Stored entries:
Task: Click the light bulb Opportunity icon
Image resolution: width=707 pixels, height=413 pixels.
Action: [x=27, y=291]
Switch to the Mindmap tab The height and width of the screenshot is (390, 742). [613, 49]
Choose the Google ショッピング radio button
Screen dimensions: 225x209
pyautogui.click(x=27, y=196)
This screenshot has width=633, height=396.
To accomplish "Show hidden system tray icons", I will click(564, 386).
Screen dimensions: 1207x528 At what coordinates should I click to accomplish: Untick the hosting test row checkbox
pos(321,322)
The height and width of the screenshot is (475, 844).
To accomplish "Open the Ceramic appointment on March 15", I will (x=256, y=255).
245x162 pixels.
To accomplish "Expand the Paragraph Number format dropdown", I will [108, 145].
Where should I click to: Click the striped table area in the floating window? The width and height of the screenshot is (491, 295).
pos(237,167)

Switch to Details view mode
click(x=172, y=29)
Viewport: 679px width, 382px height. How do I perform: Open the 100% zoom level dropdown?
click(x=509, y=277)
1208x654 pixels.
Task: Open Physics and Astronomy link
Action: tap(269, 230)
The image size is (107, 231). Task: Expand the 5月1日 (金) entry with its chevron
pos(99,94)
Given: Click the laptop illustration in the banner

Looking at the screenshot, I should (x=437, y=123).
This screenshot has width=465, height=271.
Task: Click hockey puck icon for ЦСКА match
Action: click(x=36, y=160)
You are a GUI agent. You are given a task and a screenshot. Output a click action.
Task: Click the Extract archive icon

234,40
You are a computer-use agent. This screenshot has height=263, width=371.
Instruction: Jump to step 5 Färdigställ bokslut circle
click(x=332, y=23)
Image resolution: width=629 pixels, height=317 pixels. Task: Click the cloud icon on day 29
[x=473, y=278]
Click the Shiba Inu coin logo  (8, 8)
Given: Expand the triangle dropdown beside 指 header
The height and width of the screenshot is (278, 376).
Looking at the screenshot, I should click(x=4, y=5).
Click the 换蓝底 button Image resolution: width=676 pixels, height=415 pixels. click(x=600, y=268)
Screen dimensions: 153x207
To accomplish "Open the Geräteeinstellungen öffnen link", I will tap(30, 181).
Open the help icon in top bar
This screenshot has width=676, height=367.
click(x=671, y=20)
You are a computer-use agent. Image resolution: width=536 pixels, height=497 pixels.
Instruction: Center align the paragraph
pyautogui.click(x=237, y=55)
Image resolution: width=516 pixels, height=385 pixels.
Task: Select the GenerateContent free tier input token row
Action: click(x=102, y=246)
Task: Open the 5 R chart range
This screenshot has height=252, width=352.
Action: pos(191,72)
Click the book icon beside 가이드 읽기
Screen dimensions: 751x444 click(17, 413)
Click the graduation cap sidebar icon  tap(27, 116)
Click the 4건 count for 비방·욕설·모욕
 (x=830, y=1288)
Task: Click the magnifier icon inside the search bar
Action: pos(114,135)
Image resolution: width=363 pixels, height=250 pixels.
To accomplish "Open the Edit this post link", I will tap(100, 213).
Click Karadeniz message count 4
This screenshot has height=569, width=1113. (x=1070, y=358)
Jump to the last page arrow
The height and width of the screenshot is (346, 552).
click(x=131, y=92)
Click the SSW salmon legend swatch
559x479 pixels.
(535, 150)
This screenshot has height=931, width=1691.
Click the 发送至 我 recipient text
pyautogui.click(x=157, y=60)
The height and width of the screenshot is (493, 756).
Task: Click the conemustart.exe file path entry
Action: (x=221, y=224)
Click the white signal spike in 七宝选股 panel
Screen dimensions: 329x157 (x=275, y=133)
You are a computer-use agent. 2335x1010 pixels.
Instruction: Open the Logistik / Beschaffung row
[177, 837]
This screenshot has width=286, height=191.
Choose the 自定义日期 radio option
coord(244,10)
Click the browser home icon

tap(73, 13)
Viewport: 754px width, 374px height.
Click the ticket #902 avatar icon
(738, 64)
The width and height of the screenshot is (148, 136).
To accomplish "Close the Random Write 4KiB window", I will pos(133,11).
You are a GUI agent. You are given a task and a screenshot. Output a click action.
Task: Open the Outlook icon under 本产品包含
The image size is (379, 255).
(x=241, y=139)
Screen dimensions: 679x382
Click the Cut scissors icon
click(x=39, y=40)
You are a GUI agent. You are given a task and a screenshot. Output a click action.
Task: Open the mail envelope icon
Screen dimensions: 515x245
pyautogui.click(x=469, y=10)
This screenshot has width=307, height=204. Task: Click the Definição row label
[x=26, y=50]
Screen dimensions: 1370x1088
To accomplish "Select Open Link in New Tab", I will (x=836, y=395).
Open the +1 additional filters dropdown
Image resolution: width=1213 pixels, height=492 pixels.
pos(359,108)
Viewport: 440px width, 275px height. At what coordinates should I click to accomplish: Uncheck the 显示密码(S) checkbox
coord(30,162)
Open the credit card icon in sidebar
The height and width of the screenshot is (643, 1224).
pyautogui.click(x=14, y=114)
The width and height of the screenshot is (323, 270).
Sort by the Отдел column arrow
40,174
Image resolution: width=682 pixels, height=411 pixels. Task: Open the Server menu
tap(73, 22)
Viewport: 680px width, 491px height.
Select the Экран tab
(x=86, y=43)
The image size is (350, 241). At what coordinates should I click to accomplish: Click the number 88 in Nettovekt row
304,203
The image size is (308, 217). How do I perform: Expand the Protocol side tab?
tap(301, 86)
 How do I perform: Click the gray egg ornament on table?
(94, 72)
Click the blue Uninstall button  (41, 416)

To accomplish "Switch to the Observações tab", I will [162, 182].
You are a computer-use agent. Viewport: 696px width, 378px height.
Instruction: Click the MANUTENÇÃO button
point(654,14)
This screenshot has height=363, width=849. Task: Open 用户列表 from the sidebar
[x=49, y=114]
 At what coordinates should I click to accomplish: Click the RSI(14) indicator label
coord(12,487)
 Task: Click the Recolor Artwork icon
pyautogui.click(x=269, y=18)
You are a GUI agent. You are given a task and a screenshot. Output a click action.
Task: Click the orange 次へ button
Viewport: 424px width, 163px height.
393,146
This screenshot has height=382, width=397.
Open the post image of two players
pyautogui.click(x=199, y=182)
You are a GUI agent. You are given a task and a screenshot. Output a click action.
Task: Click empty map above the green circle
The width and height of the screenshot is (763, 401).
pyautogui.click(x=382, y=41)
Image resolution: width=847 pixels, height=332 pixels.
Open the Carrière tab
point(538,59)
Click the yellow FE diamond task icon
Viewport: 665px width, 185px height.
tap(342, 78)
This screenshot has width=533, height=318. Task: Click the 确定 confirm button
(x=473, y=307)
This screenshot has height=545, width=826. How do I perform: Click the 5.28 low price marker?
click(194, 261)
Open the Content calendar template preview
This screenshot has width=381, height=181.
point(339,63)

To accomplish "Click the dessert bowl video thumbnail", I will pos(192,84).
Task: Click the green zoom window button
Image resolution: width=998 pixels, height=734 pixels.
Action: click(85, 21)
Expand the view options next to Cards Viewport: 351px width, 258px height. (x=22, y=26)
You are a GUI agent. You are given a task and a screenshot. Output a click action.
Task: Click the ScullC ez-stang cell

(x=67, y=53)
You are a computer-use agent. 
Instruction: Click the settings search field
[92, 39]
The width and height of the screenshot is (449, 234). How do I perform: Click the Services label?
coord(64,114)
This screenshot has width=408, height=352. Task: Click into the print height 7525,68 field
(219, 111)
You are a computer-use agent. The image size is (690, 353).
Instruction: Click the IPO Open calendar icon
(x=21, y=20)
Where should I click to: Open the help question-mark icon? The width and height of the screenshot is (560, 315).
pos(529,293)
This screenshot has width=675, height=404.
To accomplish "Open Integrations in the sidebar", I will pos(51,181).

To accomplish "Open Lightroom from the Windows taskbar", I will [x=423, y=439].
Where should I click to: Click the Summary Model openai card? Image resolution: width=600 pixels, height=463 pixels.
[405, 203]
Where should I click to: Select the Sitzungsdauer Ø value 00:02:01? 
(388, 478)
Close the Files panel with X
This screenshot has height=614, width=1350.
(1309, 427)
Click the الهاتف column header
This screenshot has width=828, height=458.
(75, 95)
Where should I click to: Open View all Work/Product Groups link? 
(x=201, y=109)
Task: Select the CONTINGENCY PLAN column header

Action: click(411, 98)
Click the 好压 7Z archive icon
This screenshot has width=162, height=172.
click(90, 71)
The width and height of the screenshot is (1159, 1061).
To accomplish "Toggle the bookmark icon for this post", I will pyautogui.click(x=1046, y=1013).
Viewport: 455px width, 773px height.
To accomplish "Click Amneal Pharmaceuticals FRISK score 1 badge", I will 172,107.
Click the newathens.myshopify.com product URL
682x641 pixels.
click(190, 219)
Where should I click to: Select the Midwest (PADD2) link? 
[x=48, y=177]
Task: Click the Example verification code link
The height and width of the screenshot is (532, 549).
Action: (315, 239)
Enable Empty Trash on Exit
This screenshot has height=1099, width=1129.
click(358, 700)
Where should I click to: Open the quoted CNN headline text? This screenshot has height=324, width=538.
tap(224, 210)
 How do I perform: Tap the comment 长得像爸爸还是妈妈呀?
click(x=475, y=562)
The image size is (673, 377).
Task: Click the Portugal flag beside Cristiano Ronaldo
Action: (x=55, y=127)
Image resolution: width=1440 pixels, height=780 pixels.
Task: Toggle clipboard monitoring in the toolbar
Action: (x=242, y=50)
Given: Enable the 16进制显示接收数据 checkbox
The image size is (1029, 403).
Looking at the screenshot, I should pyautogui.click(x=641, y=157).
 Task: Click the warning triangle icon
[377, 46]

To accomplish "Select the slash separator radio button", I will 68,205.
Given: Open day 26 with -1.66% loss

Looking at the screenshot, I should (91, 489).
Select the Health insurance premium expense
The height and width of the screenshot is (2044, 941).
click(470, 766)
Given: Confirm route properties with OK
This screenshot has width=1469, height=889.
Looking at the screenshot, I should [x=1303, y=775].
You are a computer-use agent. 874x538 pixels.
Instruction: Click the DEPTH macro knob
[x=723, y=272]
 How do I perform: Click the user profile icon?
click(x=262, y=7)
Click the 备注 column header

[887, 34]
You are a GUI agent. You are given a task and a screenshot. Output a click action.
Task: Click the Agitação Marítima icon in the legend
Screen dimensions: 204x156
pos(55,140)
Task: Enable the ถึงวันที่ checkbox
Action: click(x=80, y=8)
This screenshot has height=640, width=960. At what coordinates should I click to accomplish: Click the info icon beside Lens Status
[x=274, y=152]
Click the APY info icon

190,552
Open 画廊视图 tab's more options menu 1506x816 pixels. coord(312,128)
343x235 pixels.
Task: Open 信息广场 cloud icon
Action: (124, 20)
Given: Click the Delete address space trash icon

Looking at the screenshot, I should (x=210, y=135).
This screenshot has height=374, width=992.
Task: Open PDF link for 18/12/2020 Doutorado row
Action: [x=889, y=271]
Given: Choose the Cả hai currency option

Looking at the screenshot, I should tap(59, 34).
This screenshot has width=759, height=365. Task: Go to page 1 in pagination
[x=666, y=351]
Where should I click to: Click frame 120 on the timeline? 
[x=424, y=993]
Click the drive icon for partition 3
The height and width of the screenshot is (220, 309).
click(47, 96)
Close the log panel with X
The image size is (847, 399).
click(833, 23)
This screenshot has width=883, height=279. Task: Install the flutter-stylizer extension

(Exercise aim) Please go through the entries and show every line with the word "computer".

(Answer for the task)
You are a computer-use agent. This screenshot has height=263, width=371.
You are a computer-use agent. Image resolution: width=536 pixels, height=497 pixels.
You are a computer-use agent. 2335x1010 pixels.
You are a computer-use agent. Viewport: 696px width, 378px height.
You are a computer-use agent. 
You are a computer-use agent. The image size is (690, 353).
You are a computer-use agent. 874x538 pixels.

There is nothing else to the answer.